(Collected data entries)

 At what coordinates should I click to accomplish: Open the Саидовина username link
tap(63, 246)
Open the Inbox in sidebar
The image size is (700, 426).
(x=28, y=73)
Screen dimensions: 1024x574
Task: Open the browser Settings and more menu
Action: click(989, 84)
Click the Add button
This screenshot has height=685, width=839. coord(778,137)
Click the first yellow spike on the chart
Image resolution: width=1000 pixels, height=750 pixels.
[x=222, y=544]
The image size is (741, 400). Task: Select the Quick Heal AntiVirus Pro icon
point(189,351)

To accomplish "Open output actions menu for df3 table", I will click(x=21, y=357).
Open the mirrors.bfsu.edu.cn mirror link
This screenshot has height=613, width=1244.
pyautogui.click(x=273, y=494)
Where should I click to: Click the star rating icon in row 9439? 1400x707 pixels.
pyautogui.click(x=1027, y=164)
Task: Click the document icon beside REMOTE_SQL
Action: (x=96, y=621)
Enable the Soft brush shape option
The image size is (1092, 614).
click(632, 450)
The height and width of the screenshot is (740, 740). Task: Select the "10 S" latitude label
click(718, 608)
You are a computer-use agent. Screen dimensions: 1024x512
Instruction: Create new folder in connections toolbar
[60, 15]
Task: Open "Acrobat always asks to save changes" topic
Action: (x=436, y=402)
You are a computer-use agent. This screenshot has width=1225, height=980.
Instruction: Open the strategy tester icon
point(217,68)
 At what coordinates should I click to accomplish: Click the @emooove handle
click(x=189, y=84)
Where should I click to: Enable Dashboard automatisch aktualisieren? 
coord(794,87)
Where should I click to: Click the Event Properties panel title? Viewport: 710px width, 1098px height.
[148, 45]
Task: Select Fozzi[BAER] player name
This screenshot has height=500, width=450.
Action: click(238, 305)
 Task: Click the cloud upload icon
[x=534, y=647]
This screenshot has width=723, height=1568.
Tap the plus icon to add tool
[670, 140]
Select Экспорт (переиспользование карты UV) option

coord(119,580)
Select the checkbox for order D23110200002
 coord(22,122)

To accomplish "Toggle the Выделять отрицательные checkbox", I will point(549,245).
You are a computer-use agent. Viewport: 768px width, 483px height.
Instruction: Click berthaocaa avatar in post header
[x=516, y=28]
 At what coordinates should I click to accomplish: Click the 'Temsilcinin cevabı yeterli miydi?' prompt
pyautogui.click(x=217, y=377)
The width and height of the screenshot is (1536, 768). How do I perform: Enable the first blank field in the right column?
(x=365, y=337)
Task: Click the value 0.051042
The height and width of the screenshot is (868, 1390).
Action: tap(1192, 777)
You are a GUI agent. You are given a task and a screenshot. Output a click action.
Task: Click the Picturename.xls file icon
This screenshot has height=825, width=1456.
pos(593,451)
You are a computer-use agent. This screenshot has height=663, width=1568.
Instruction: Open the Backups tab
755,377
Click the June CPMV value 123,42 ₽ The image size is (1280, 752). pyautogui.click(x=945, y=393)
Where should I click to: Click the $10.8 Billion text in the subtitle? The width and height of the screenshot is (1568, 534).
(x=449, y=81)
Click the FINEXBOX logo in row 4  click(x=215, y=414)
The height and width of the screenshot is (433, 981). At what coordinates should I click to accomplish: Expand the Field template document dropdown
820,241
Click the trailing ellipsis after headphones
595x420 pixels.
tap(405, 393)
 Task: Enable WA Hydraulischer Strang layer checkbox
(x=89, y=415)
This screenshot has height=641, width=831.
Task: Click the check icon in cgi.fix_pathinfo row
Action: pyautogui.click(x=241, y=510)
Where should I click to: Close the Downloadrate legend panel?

:: Instructions for the task ::
Each line above that holds the string "will" should be copied and shown.

:: Output of the task ::
To accomplish "Open output actions menu for df3 table", I will click(x=21, y=357).
To accomplish "Toggle the Выделять отрицательные checkbox", I will point(549,245).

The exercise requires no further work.